中國版的印象筆記也通過微博發布聲明稱,國內的印象筆記用戶不受此次影響,受到黑客影響的是國際版Evernote用戶。
雖然Evernote被黑客攻擊影響比較惡劣,但對比以前國內CSDN洩密門事件看,Evernote有幾點還是值得肯定的:
1、洩密之後很短的時間就能發現,而且發布公告並重置密碼,國內的幾年前就被黑,且封鎖消息。
2、洩密的密碼是加密的密碼,而不是明文。
筆者建議 Evernote (印象筆記)支持一下 Google 兩步驗證(Google Authenticator),這個密碼系統是開源的動態密碼(Dynamic Password),提供接口可供調用,這樣用戶把自己的帳號和手機動態密碼綁定,用戶使用靜態密碼登錄後,還需要驗證一次性動態密碼,只要手機不丟的話,黑客就無法訪問用戶Evernote上的內容。Dropbox就已經支持了 Google Authenticator 兩步驗證。
以下是Evernote的官方博客通知全文:
帳戶安全重要通告: 重置Evernote International服務密碼
親愛的Evernote International用戶,
Evernote運營和安全團隊最近發現並成功阻止了一項針對Evernote網絡的可疑活動,該活動可能試圖有組織的接入Evernote服務的安全區域。
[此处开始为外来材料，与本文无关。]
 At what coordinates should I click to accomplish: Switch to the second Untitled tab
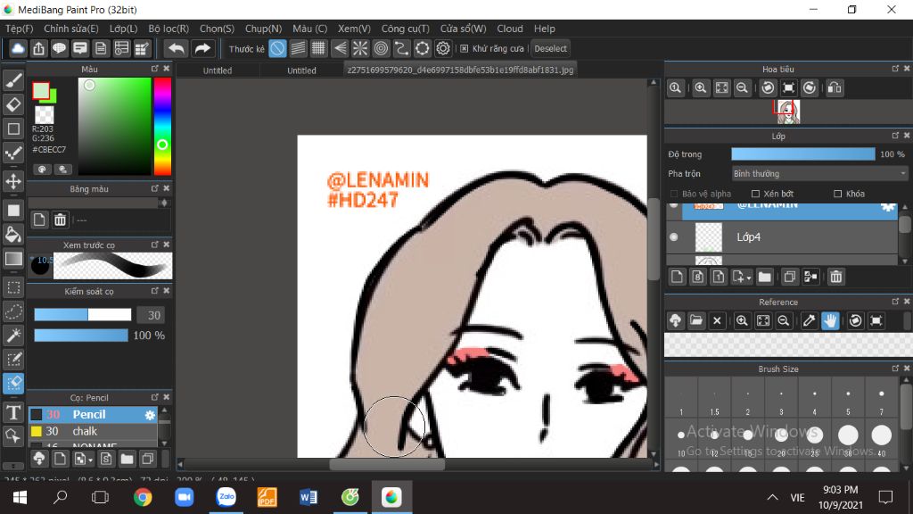[x=301, y=70]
為了預防未來的潛在數據隱患,我們決定請求所有用戶進行一次密碼重置。請閱讀以下內容了解詳情和步驟。
[請注意在中國獨立運營的印象筆記用戶並沒有受到此次可疑活動影響,所以無需進行任何操作。判斷你是印象筆記用戶還是Evernote International用戶,請登陸任何手機,平板和電腦平臺的Evernote服務,檢查「帳戶信息」下的Evernote電子郵箱地址是以m.yinxiang.com結尾還是m.evernote.com結尾:前者是印象筆記用戶,後者是Evernote International用戶]
通過一次全面仔細的檢查,我們未發現任何跡象表明你保存在Evernote中的任何內容被訪問過、修改過或丟失。Evernote高級帳戶的付款信息和Evernote企業帳戶也沒有任何被訪問過的跡象。
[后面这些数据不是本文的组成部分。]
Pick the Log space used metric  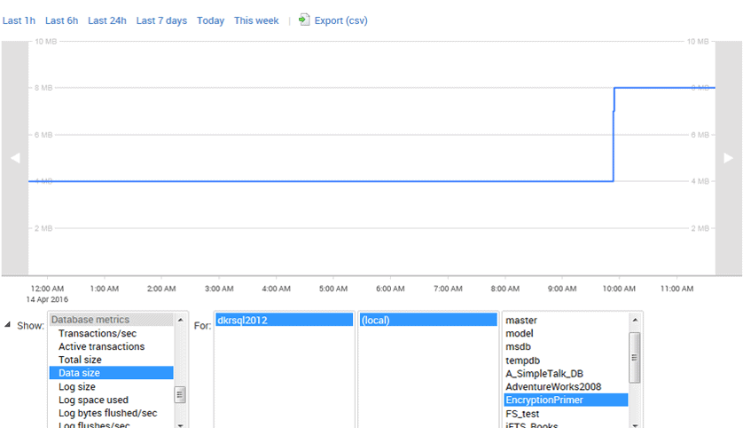coord(93,400)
但是檢查顯示,參與這次可疑活動的人員能夠訪問到Evernote的用戶信息,包括與Evernote帳戶關聯的用戶名、郵箱地址和加密過後的密碼密文。儘管密碼密文有可能被訪問,但請特別注意,保存在Evernote中的所有帳戶密碼密文均採用不可逆的單向加密算法(one-way encryption)生成。(用專業術語表示,即所有密碼密文都是經過哈希算法處理並隨機生成(hashed and salted) )
儘管我們強大的加密方法非常安全,但為一直確保你的數據安全,我們總是希望多做一步預防措施 。所以慎重起見,我們現在請求所有用戶重新設置帳戶密碼。請在Evernote.com上登錄你的帳戶,並創建新密碼。
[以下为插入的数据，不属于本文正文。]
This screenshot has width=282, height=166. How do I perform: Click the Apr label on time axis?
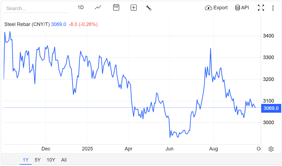(x=128, y=149)
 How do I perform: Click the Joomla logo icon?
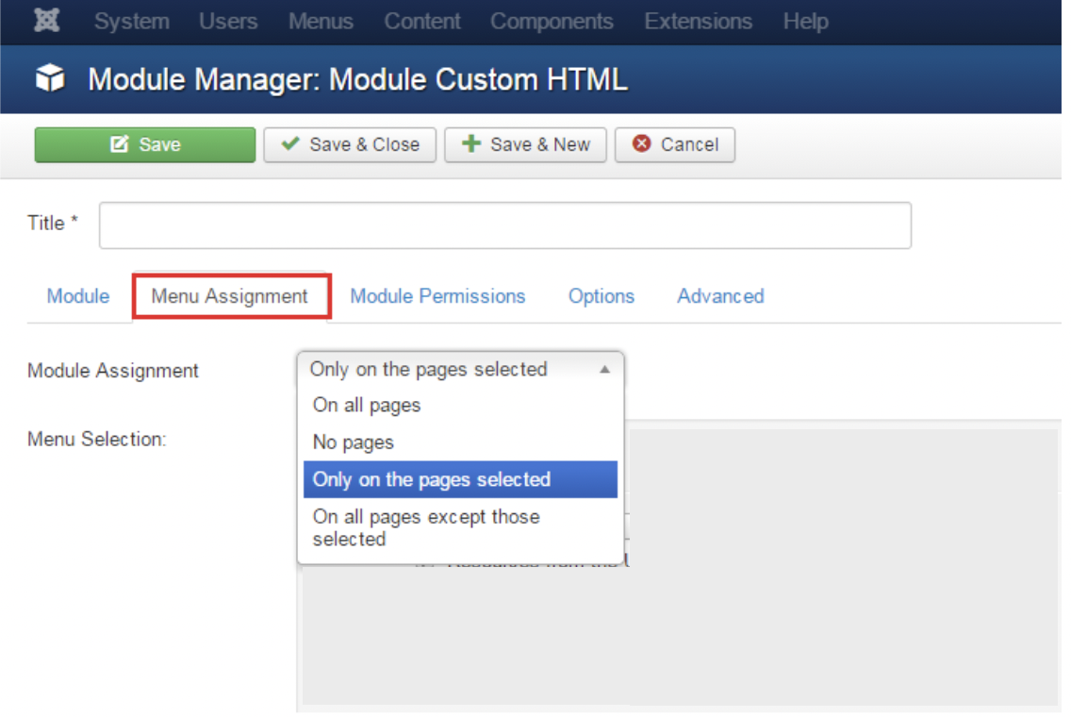point(47,22)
登錄後,你會收到提示,要求輸入新密碼。在Evernote.com上重新設置密碼後,需要你在所使用的其他平臺Evernote應用中輸入同樣的新密碼。
最近,其他大型服務商發生的類似事件表明,此類網絡活動越來越普遍。Evernote一直以高度保護你的數據安全為己任,並不斷地加強伺服器架構設計和提高安全等級,確保Evernote和你的內容的安全性。
你還可以採取以下幾個重要措施,確保自己在包括Evernote在內的任何網站上的數據安全:
避免使用過於簡單的密碼,比如字典中的現成詞彙
務必不要在多個網站和服務上使用同一個密碼
務必不要在郵件中點擊「重設密碼」,如果要修改密碼,請直接登錄該服務的網站
非常感謝你的時間。對於請求你修改帳戶密碼及由此帶來的不便,我們深表歉意。但最後我們想說,我們相信只需採取簡單的一步,就能夠為你帶來更加安全的Evernote體驗。如有任何問題,請隨時聯繫我們的用戶支持團隊。